=== EXCERPT PROVIDED ===
Episode 43: AI, Bias, and Capitalism — The Cost of Our Data
Artificial intelligence (AI) is often framed as a technological breakthrough. But behind the headlines is a deeper question: who owns the infrastructure shaping how we communicate, create, and understand truth?
In this episode of Art of Citizenry Podcast, we slow down the AI conversation to ask harder questions – not just about what these systems can do, but who built them, who profits from them, and what we give up by using them. Host, Manpreet Kaur Kalra is joined by Vauhini Vara, author of Searches: Selfhood in the Digital Age and longtime journalist covering Big Tech, to unpack the structural forces at play behind the AI boom.
Together, we explore how AI is less a neutral technology than a mirror of the economic and ideological forces that built it. A social system shaped by corporate incentives, embedded bias, and the quiet erosion of our ability to define truth for ourselves and what it means for all of us when the infrastructure shaping that truth is privately owned, profit-driven, and constantly learning from us.
This isn't a conversation with easy answers. It's about sitting with complexity, and the uncomfortable reality that opting out is rarely simple.
In this episode, we explore:
AI as a corporate product, not a neutral tool. Large language models (LLMs) like ChatGPT and Claude are expensive to build and maintain, which means they will always reflect the goals, values, and profit incentives of the companies behind them. When we treat AI's outputs as authoritative, we risk outsourcing our sense of truth to privately-owned, profit-driven infrastructure.
Language as labor. Writing isn't just output; it's expression, persuasion, and relationship. The monetization of language has made it a target for automation.
The legal landscape: copyright, consent, and accountability. We dig into the growing body of litigation around AI training data, including:
The New York Times v. OpenAI and Microsoft, a landmark copyright infringement lawsuit filed in late 2023.
Bartz v. Anthropic, a case brought forward by a group of writers against Anthropic, the makers of Claude alleging that the company used large quantities of scanned and pirated books to train its system.

=== WHAT THE TASK ASKS ===
Copy out the podcast episode description above in full, word for word.

=== ENTRIES SHOWN ===
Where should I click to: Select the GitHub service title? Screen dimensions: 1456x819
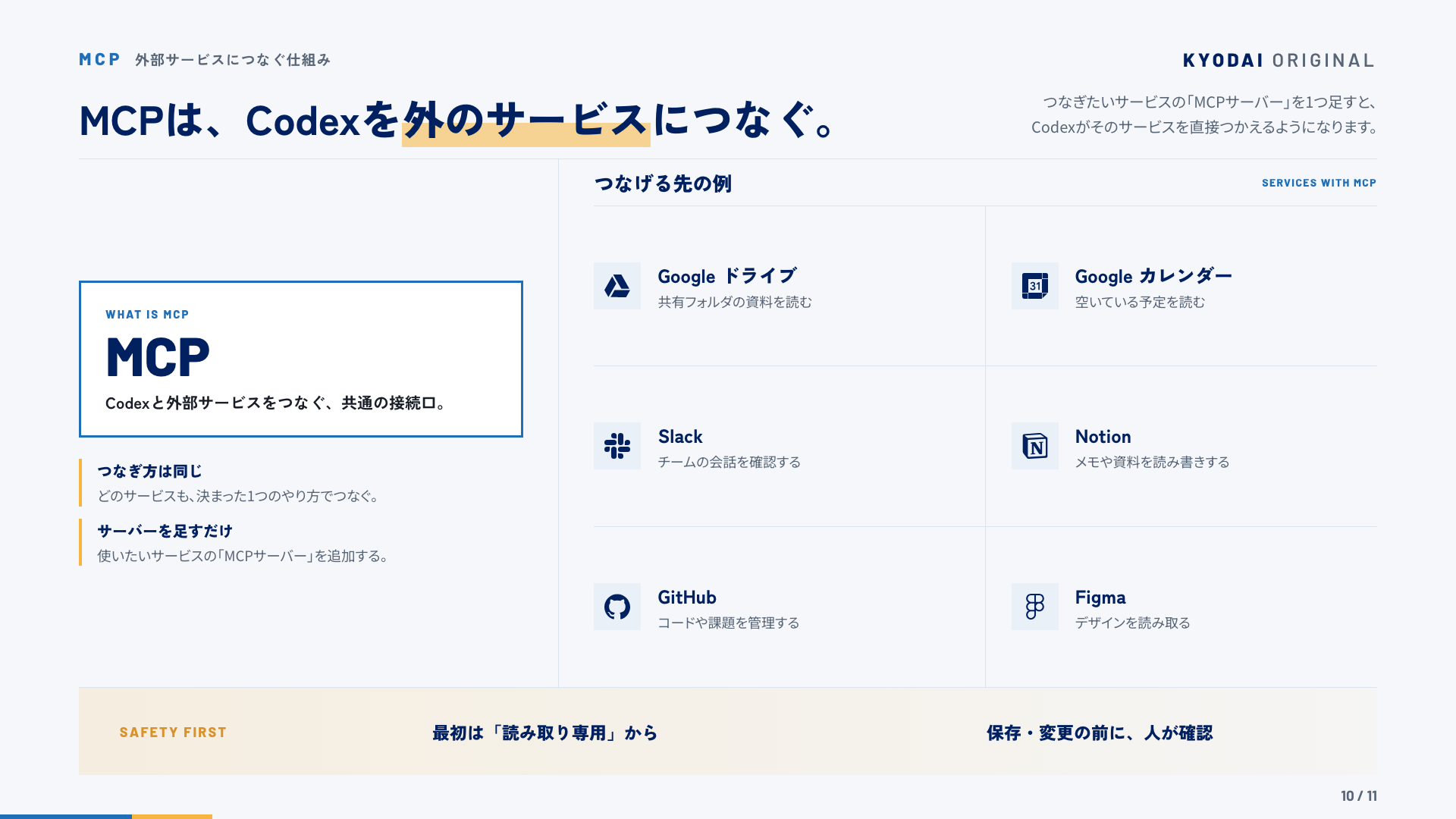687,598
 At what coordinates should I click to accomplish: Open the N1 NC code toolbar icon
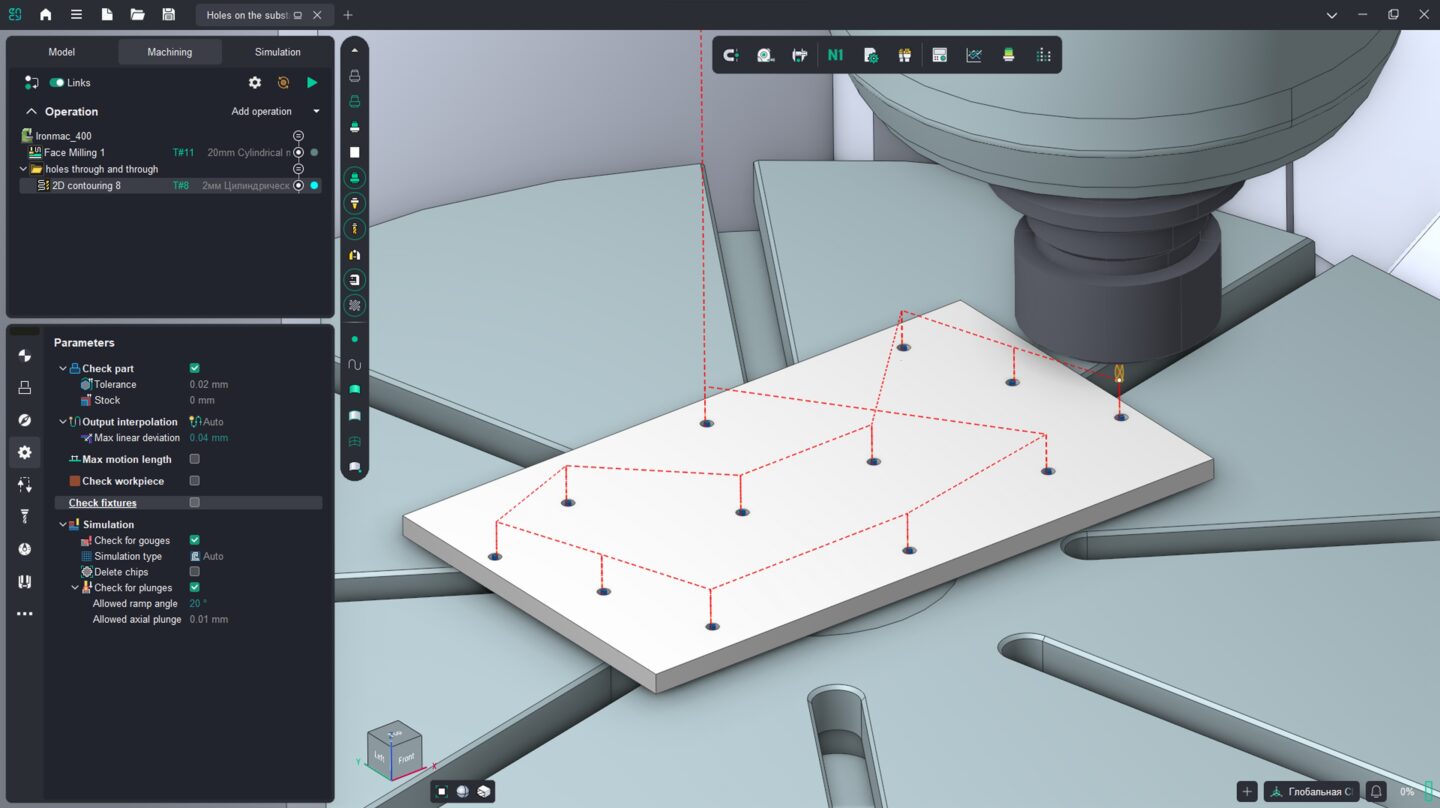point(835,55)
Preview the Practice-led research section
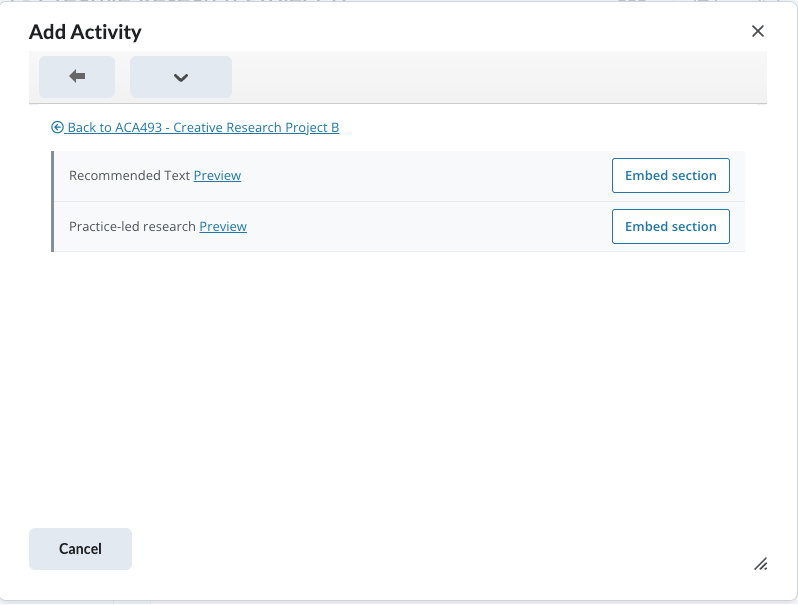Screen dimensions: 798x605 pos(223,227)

=== EXPECTED ANSWER ===
Episode 43: AI, Bias, and Capitalism — The Cost of Our Data
Artificial intelligence (AI) is often framed as a technological breakthrough. But behind the headlines is a deeper question: who owns the infrastructure shaping how we communicate, create, and understand truth?
In this episode of Art of Citizenry Podcast, we slow down the AI conversation to ask harder questions – not just about what these systems can do, but who built them, who profits from them, and what we give up by using them. Host, Manpreet Kaur Kalra is joined by Vauhini Vara, author of Searches: Selfhood in the Digital Age and longtime journalist covering Big Tech, to unpack the structural forces at play behind the AI boom.
Together, we explore how AI is less a neutral technology than a mirror of the economic and ideological forces that built it. A social system shaped by corporate incentives, embedded bias, and the quiet erosion of our ability to define truth for ourselves and what it means for all of us when the infrastructure shaping that truth is privately owned, profit-driven, and constantly learning from us.
This isn't a conversation with easy answers. It's about sitting with complexity, and the uncomfortable reality that opting out is rarely simple.
In this episode, we explore:
AI as a corporate product, not a neutral tool. Large language models (LLMs) like ChatGPT and Claude are expensive to build and maintain, which means they will always reflect the goals, values, and profit incentives of the companies behind them. When we treat AI's outputs as authoritative, we risk outsourcing our sense of truth to privately-owned, profit-driven infrastructure.
Language as labor. Writing isn't just output; it's expression, persuasion, and relationship. The monetization of language has made it a target for automation.
The legal landscape: copyright, consent, and accountability. We dig into the growing body of litigation around AI training data, including:
The New York Times v. OpenAI and Microsoft, a landmark copyright infringement lawsuit filed in late 2023.
Bartz v. Anthropic, a case brought forward by a group of writers against Anthropic, the makers of Claude alleging that the company used large quantities of scanned and pirated books to train its system.